By: Rev. Paul Scalia
And Jesus said to her, “O woman, what have you to do with me? My hour has not yet come” (Jn 2:1-11).
Perhaps it is the seemingly rude form of address: Woman. Or the bluntness of the question itself: What have you to do with me? Most likely it is the combination of both that makes this question so shocking. And, granted, a certain shock value is intended. But neither the form of address nor the question should offend. The word “Woman” is used as an honorific, a term of respect — something akin to “my Lady.” The question itself is not a dismissal of His mother’s request, but rather an invitation to consider its implications more deeply.
Although Mary simply states a fact — “They have no wine” — her words carry the weight of a petition. She is clearly interceding, asking Him to do something that only He — not the headwaiter, not the sommelier, not the vintner — can do. This will be the first of His signs, by which He manifests His glory and His disciples believe in Him. This miracle will set into motion His public ministry, lifting the veil from the simple Carpenter of Nazareth and bringing Him to the Cross. And the instigator is His mother and her simple words of intercession.
So Jesus, by His striking but inoffensive question, calls her attention to what this will mean for her personally. Her request will change her, not only the events outside of her. “Woman,” He says, because she will become not only His Mother but also The Woman prophesied in Genesis (cf. Gen 3:15). “What have you to do with me?” He asks, because from this point on she will be not only His mother but also the New Eve to complement Him, the New Adam, in the work of redemption. His miracle will bring her to the foot of the Cross and to hear Him say, “Woman, behold your son.” There she will become not only His mother but Mother of the Church.

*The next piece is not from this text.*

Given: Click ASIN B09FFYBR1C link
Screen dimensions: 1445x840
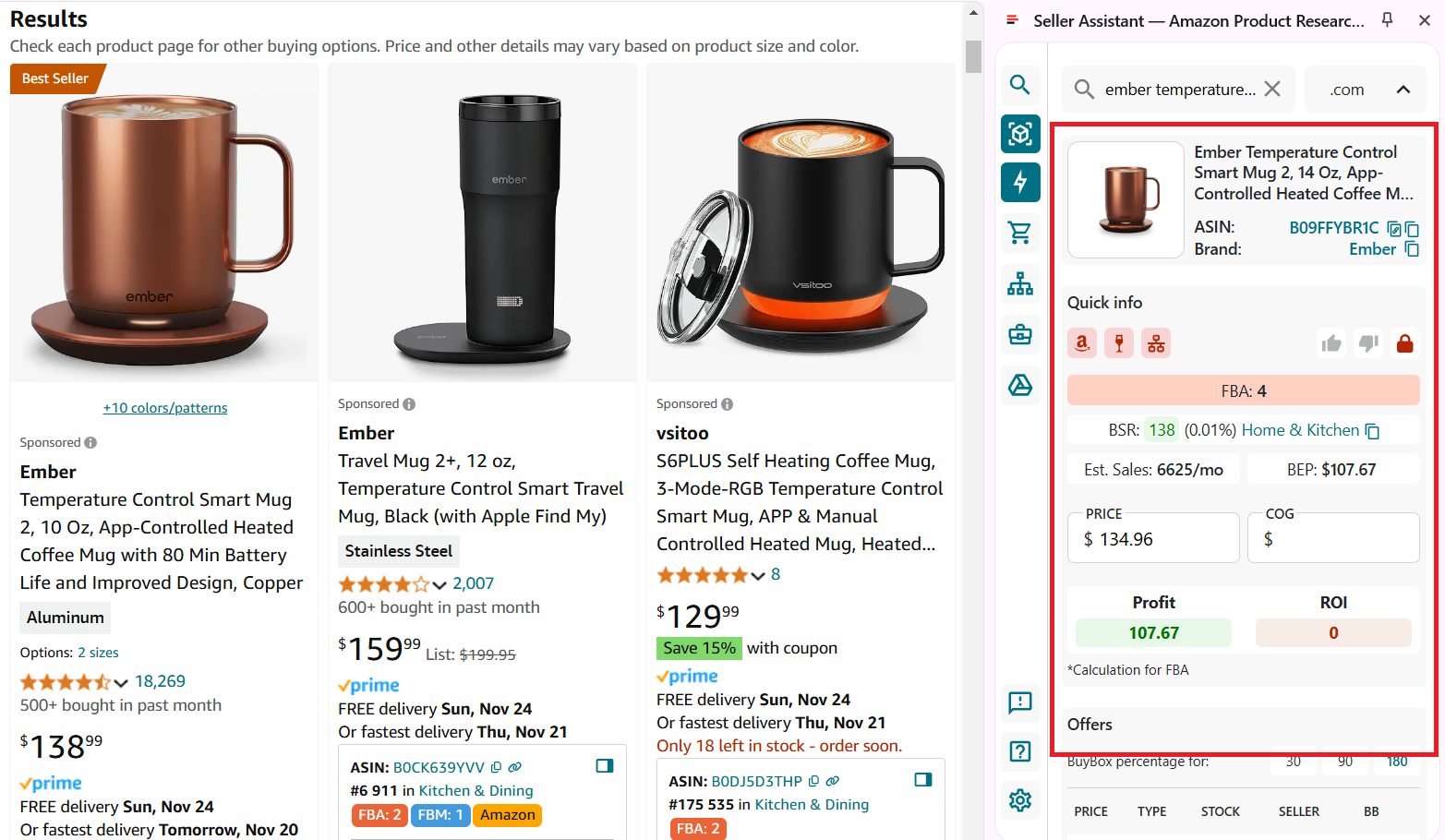Looking at the screenshot, I should tap(1333, 228).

Thus, our Lord’s question asks, in effect, Are you willing to be changed? Are you willing to be not just My mother, but also the New Eve, My cooperator in the work of redemption, and Mother of the Church? She, of course, is undaunted by His question and yields to the work of grace work within her. As always, the Virgin Mary demonstrates in a unique and unrepeatable way what is true for all Christians. In this case, that intercession calls for a personal investment, a willingness to be changed, to be more closely bound to the One to Whom we intercede.
We tend to view intercessory prayer in a mercantile manner: If I spend this amount of time in prayer, say this many rosaries or novenas, then I will get what I ask. Even better, we would like to deposit our request and be on our way. But when we pray for someone, we ourselves have to be invested in that prayer. Otherwise we become like pagans, who “think that they will be heard for their many words” (Mt 6:7). We ourselves have to be willing to be changed, not just the things outside of us. How much of our intercession is blocked or stifled because of our unwillingness to be changed! What an odd prayer of intercession, to beg God’s grace for others, and be unmoved by it ourselves.
Mary intercedes for this nameless couple…and our Lord calls attention to the change to occur in her. What we learn from our Lord’s question is that our prayer of intercession hinges on our union with Him and, even more, on our willingness to be transformed by that union. We cannot pray for a change and then be unwilling to change. As often as we intercede, we — wittingly or not — draw close to the Intercessor, to the one Mediator, Who alone obtains answers to our prayers. And we cannot remain the same in proximity to Him.
This is the last of seven posts that will take up some questions of God that satisfy more than the answers of man.